Purple hues
Tehama and Kwabena drove up from Fresno to paint and smoke marijuana. (They declined to use their last names.) As attendees of Sacramento’s second Puff, Pass & Paint class on July 22, the couple left their four kids with a sitter and brought a bible. The front page didn’t reveal holy text, but rather space for a grinder and enough bud for three blunts and multiple bowls. A recreational and medicinal user, Tehama said she suffers from chronic lupus and treats it strictly with cannabis after a cocktail of prescribed pharmaceuticals proved debilitating.
“I couldn’t get out of bed,” she said. “And I got to get my kids to basketball, football, cheerleading. It just didn’t work. Cannabis has been a blessing.”
The instructor of the class, Tyler Joyner, said Puff, Pass & Paint classes destigmatize the plant. He said marijuana helps participants “let loose” and “get outside of themselves” as they partake in the newly recreational product and attempt a form of creativity that’s often been dormant since grade school.

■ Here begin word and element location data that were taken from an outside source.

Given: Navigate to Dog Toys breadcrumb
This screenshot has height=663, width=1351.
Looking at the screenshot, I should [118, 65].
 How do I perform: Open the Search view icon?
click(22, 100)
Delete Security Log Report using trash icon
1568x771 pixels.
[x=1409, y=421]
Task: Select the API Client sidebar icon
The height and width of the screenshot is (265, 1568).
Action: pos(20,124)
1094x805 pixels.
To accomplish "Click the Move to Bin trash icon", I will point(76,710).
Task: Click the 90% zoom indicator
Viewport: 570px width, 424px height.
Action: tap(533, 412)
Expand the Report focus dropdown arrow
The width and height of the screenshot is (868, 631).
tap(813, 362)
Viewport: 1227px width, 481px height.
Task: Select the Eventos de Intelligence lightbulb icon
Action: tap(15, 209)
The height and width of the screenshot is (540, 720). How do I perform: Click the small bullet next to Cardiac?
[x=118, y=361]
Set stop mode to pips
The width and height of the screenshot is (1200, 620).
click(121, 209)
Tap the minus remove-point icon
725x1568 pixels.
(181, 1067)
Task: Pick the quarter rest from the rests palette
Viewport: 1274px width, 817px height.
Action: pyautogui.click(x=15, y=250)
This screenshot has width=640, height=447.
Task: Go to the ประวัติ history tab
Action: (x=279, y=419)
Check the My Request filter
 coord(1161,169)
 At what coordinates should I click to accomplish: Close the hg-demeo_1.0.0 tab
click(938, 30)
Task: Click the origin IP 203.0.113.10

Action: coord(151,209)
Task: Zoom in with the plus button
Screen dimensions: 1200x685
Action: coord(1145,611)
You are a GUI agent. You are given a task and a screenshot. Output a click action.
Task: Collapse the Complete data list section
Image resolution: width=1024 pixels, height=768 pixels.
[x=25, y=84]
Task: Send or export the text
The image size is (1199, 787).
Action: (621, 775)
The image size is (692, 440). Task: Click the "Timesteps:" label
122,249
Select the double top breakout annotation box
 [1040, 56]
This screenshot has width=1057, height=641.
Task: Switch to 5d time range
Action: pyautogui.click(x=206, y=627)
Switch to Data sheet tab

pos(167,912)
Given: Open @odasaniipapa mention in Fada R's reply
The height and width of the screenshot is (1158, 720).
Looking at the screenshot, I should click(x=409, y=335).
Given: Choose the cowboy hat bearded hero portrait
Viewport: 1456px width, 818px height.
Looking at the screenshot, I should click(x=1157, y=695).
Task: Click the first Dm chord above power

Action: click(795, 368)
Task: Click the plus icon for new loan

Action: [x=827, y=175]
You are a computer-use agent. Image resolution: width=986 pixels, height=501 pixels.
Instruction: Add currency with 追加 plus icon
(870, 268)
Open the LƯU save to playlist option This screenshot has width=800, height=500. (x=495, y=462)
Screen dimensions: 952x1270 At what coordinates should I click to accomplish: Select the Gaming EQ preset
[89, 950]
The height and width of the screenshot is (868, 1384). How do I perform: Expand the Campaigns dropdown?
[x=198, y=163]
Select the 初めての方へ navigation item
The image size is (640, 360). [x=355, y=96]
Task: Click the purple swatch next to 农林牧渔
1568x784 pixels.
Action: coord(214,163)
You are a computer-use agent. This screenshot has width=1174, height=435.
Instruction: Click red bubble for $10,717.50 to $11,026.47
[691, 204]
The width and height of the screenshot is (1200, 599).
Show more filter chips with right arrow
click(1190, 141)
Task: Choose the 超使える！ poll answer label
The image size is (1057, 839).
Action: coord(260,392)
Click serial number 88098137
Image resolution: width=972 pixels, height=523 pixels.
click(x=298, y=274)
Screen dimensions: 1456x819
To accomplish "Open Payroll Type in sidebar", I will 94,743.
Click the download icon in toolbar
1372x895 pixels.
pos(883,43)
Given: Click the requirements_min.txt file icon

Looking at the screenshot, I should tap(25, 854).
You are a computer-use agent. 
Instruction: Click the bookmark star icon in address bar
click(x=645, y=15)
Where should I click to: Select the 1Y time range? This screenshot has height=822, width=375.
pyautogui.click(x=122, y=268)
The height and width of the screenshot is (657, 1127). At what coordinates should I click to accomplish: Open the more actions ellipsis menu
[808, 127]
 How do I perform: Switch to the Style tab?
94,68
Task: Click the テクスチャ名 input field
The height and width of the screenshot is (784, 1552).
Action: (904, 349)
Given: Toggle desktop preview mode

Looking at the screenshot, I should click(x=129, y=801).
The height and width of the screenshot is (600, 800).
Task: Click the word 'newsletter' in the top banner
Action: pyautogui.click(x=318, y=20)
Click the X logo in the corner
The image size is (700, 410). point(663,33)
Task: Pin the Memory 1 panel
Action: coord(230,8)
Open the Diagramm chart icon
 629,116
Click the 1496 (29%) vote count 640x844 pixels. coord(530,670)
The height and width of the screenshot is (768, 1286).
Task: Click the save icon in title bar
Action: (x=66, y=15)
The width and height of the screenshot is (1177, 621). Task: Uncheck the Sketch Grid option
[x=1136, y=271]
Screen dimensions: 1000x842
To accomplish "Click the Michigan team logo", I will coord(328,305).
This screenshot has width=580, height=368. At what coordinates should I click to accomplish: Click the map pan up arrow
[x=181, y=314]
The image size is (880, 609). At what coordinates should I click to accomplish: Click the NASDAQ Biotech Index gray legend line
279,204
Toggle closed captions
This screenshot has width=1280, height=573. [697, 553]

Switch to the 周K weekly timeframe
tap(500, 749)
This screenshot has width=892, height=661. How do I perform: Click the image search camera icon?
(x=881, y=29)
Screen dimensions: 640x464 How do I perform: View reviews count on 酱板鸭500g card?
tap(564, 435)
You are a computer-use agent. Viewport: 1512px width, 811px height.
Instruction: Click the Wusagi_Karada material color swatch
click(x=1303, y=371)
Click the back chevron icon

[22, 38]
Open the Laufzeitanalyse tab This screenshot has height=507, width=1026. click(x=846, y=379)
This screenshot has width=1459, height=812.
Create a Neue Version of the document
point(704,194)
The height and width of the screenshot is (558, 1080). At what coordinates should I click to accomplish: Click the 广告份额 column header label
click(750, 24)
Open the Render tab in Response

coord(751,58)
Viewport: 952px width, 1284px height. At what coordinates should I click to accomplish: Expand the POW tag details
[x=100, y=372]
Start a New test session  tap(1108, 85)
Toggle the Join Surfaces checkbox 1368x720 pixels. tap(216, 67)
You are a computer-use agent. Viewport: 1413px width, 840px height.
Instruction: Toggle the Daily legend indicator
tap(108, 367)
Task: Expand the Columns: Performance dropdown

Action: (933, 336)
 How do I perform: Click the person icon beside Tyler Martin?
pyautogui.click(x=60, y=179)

“It’s easy to walk into,” said Joyner, a former pastor. “The classes really help people change their perspectives.”
After moving out to California on January 1, the national Puff, Pass & Paint company has already established a permanent location in Oakland and hosted events in San Francisco, Joyner said. For now, the Sacramento classes ($51.40 per person) will be hosted in the South Natomas backyard of a member of the local art community with a German Shepherd puppy that snuffles at those who enter the bathroom.
Underneath an ivy overhang dotted with string lights, roughly 30 people—predominantly chatty, chill women—puffed away as they used the provided brushes, acrylic paints and canvases to render Day of the Dead sugar skulls. Joyner gave a step-by-step demonstration while providing universally complimentary feedback, stressing the class is about the “process, not the product.”
The next class is scheduled for August 12, and Joyner said they will be held monthly, then weekly, if early interest produces steady attendance. Austa Martin, another instructor, said guests have only gotten too inebriated when they mixed cannabis with a more deadly drug: alcohol.
Participants kidded their table mates’ early efforts during a giggly start, then quieted as they focused on applying distinguishing features to their creations. Kwabena gave his skull bloodshot eyes, and his wife inserted a blunt into the mouth of hers as she enjoyed one herself.
After about two hours, the couple finished and placed hands on each others’ legs as they surveyed their work. Then Kwabena declared, “That’s a wrap,” and they left, planning to quench their munchies at a Golden Corral buffet.